» **WHAT TO PRODUCE**
Copy each line of the records below that mentions the word "Switch".

---- RECORDS SHOWN

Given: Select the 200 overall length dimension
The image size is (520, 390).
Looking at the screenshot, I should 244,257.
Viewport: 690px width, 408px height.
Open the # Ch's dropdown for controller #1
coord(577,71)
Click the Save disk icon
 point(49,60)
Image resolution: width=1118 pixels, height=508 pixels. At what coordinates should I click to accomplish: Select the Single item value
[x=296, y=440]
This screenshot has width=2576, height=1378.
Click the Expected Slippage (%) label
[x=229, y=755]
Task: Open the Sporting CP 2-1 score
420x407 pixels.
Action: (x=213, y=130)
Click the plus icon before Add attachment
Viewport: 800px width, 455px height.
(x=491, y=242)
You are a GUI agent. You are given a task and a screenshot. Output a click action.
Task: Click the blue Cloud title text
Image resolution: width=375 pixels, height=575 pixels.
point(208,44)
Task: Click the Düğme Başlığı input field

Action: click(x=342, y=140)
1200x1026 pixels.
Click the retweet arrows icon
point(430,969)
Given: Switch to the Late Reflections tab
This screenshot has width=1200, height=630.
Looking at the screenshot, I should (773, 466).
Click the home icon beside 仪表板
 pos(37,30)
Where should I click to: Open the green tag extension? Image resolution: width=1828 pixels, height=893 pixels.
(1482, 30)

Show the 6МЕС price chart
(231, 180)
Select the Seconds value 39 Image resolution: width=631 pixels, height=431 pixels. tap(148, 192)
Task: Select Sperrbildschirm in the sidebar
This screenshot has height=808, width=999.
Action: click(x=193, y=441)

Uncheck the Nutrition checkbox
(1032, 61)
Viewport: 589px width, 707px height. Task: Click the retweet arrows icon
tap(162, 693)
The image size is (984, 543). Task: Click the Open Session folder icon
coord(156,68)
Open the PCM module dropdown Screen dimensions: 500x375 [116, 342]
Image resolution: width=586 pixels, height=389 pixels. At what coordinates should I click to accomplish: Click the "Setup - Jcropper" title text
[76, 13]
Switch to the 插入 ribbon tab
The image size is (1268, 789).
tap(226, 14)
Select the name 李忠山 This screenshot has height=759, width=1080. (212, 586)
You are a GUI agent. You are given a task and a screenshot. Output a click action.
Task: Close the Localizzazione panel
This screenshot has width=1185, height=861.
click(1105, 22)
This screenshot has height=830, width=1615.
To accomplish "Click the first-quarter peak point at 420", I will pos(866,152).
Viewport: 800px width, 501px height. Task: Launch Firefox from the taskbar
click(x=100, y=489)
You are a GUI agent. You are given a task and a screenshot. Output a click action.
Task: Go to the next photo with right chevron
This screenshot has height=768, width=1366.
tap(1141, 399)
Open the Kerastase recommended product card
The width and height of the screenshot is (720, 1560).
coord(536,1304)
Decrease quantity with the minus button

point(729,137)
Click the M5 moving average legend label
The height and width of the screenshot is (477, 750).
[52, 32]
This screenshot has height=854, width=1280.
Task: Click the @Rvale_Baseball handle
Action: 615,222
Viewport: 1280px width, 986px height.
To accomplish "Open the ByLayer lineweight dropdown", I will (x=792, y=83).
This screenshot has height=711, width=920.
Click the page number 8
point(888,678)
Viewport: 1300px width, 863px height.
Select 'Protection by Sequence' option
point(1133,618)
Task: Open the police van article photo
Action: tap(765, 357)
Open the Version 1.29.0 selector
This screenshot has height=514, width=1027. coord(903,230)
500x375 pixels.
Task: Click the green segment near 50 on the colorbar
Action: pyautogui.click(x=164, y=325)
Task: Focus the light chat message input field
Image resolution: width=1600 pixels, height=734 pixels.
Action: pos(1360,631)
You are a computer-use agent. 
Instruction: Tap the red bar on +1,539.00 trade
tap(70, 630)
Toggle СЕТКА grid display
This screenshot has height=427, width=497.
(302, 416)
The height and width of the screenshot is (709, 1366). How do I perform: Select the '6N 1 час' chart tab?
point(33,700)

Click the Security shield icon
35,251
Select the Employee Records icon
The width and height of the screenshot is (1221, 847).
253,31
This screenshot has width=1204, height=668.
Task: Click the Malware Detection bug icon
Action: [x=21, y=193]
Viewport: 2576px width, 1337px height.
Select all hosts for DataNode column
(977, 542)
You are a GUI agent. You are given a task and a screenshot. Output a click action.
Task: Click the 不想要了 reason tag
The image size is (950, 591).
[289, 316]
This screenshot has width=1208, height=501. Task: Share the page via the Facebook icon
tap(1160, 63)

--------

» **WRITTEN ANSWER**
Given: Switch to the Late Reflections tab
Switch to the 插入 ribbon tab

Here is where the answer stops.